That's not the label anyone would want to put on their child. But that's what I have to come to terms with. I have high needs children. And it has broken my heart as a mother.
Typing this is very difficult. I have many emotions and thoughts running through my head. My stress level is sky high. My kids and their dad and I are struggling every single day to figure this all out. The little girl still inside of me is feeling very, very lost.
My son is a middle schooler who was recently diagnosed with ADHD, although we know this disorder has plagued him for years. This past week we added another official disorder to the mix. Anxiety disorder. What does this mean? It means treatment is beyond the scope of our family doctor and now we venture into the realm of specialists. We have choices on which route to take and we are weighing those choices. Just when you think you're making steps to help alleviate the symptoms of one disorder, something new pops up that completely overshadows the progress. The cry of my sweet pre-teen cuts through me and brings me to my knees in helplessness.

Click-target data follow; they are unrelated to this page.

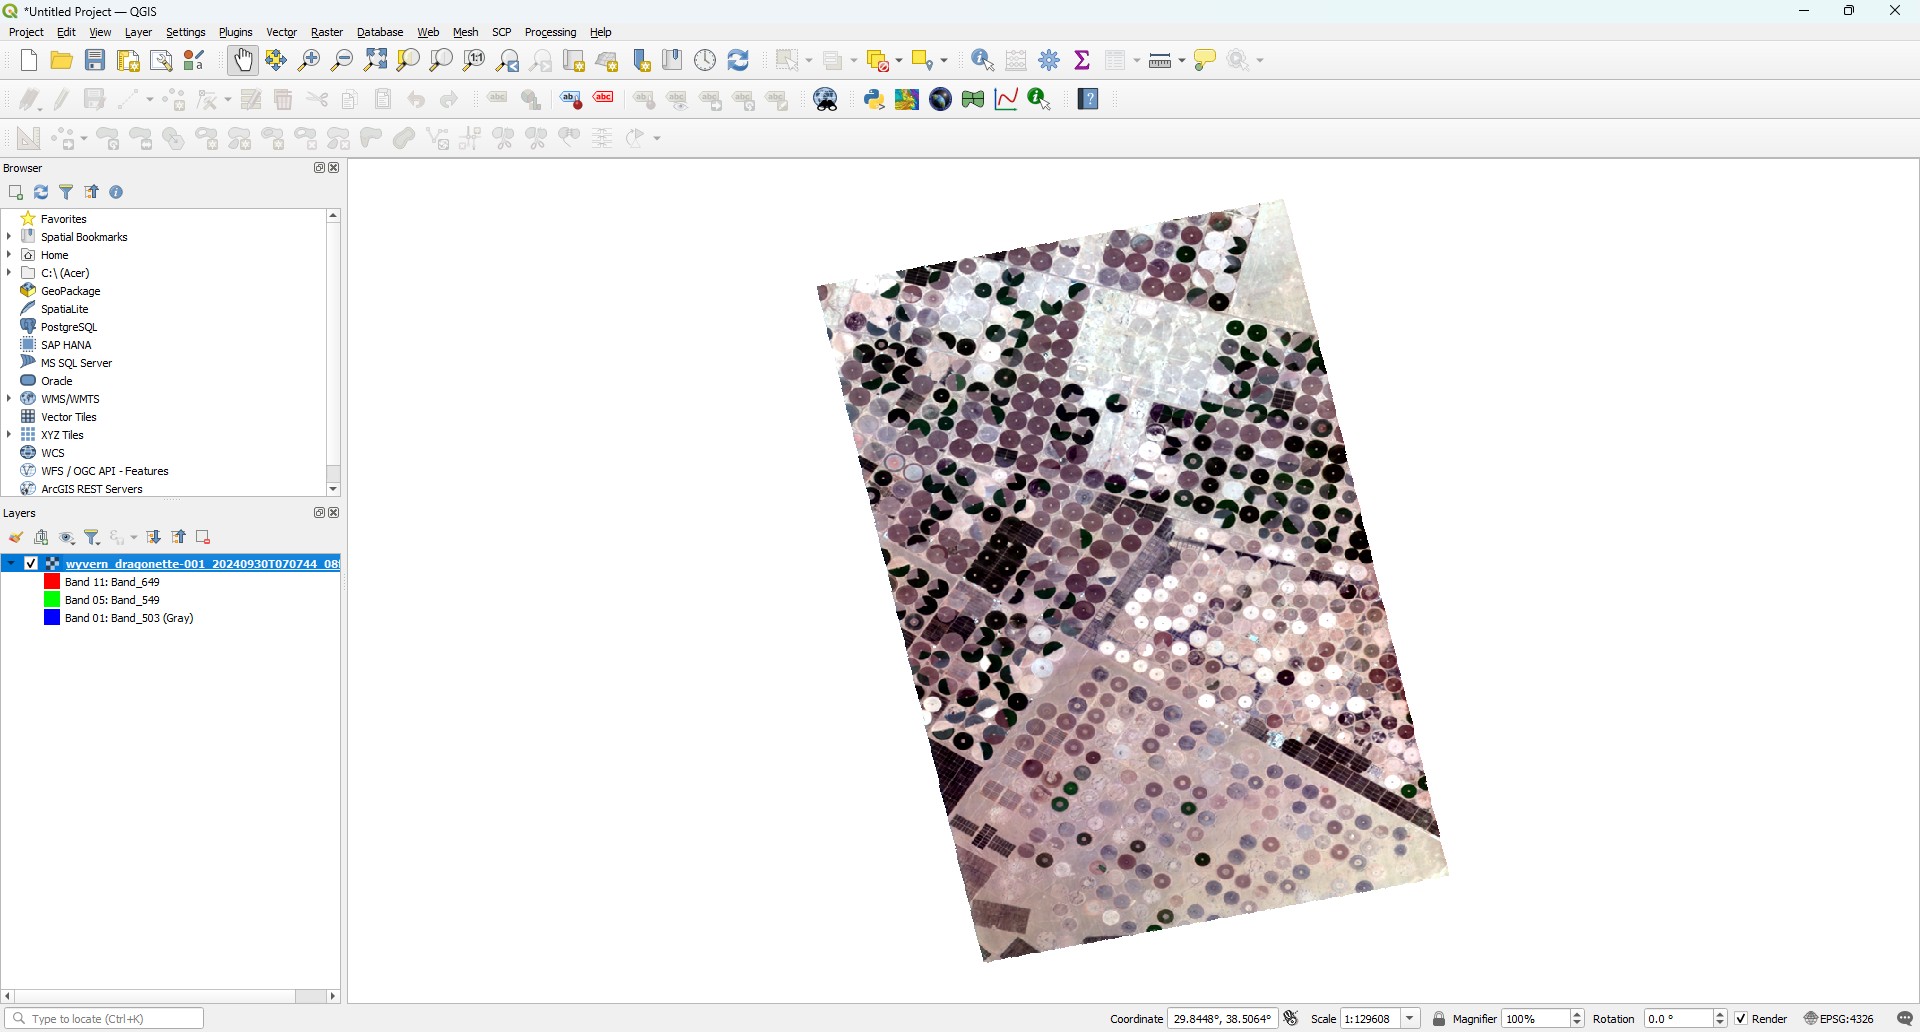Open the Raster menu
The image size is (1920, 1032).
click(327, 33)
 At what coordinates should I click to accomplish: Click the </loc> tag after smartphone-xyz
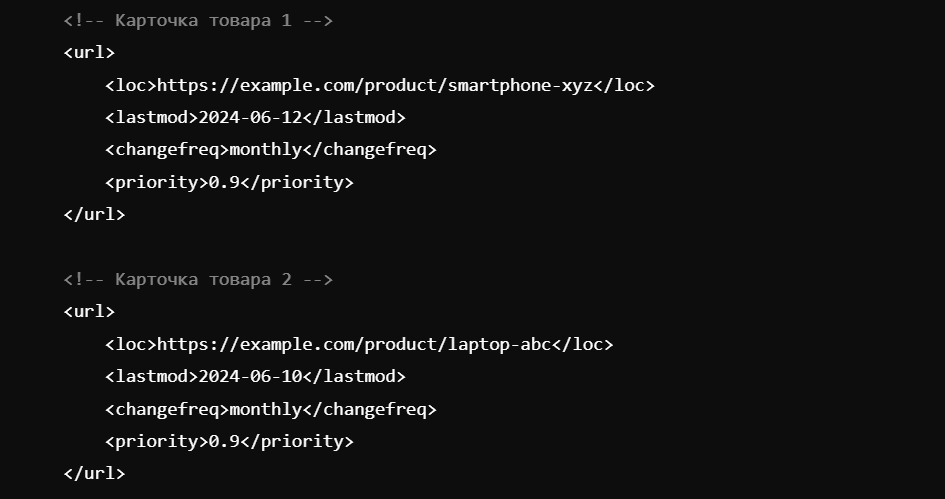(624, 85)
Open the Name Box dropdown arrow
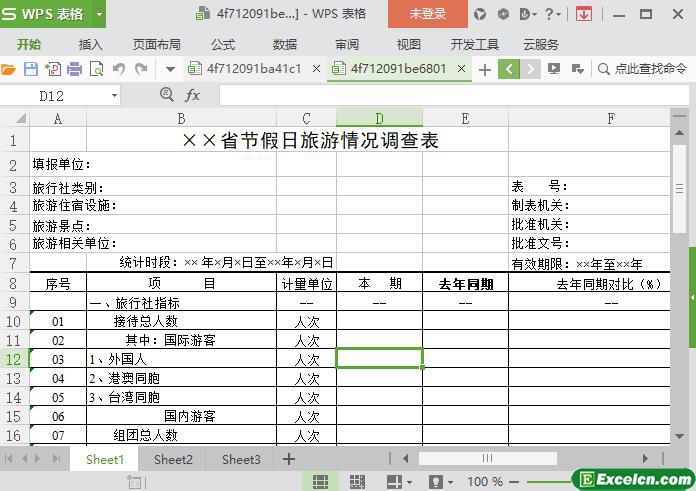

My daughter is in fourth grade. For a very long time now we have known that her "issues" are not normal. People laugh and warn us "just wait until she's a teenager." Yes, she's a girl so she gets emotional and obstinate and difficult. I have blown off a lot of the misbehavior as merely being a product of her gender and age. But this year is different. I can't blow it off any longer. Something is seriously wrong and it's beyond my capabilities as a mother. She is defiant to an extreme level, she throws temper tantrums for hours, she cries at the smallest problem, she blames others for everything, she says very mean and hateful things to her parents and brother, she thinks life is unfair, she fails to listen to any kind of reasoning, and I believe these problems are now manifesting themselves in physical ailments like acid reflux and extreme insomnia. Just about every single day she displays these behaviors....for us. But rarely does she do any of this at school. On the flip side, she can be incredibly affectionate and loving and the majority of the time this is what she displays to the outside world. But home is different. This is where the rage comes in, and it's broken me as a mother. The worst part is that it's making my son's anxiety even worse. He can't deal with having a sister who treats him so poorly.
I am in my own state of depression and anxiety and the stress with my children is preventing me from getting better. I want to be better, and I'm doing everything I can within my own power to improve my emotional problems. But I'm out of solutions and I need help. I am armed with the names of many different doctors and am lining up as much help as I can get.
Why am I writing all this out? Because I'm tired of hearing how wonderful my kids are and then feeling guilty for being so unhappy. Because I hate feeling like I have failed them and I need to know I'm not alone. Because I need a name for what is wrong with my daughter and I need to know how to fix it. Because I need people to understand why I had to quit my job and why I'm not sure if I'll be going back to work anytime soon. This has consumed my focus and it's unfair for others to depend on me right now.
I created brilliant and wonderful children and I want to be a happy and content family unit. I love my children with every ounce of my being. But none of this is normal and it's not going to "pass" anytime soon. So if you think I seem distracted or distant or stressed....it's because I am.
Admitting all of this feels good in a way. I don't want to feel like I'm hiding anything from my loved ones. But admitting it has also been incredibly difficult...the feeling of failure is ever present and putting it all out there makes me feel naked and vulnerable. I am not a perfect person nor am I a perfect parent. I've been dealt some crappy cards. I'll take it one step at a time trying to find the light at the end of the tunnel.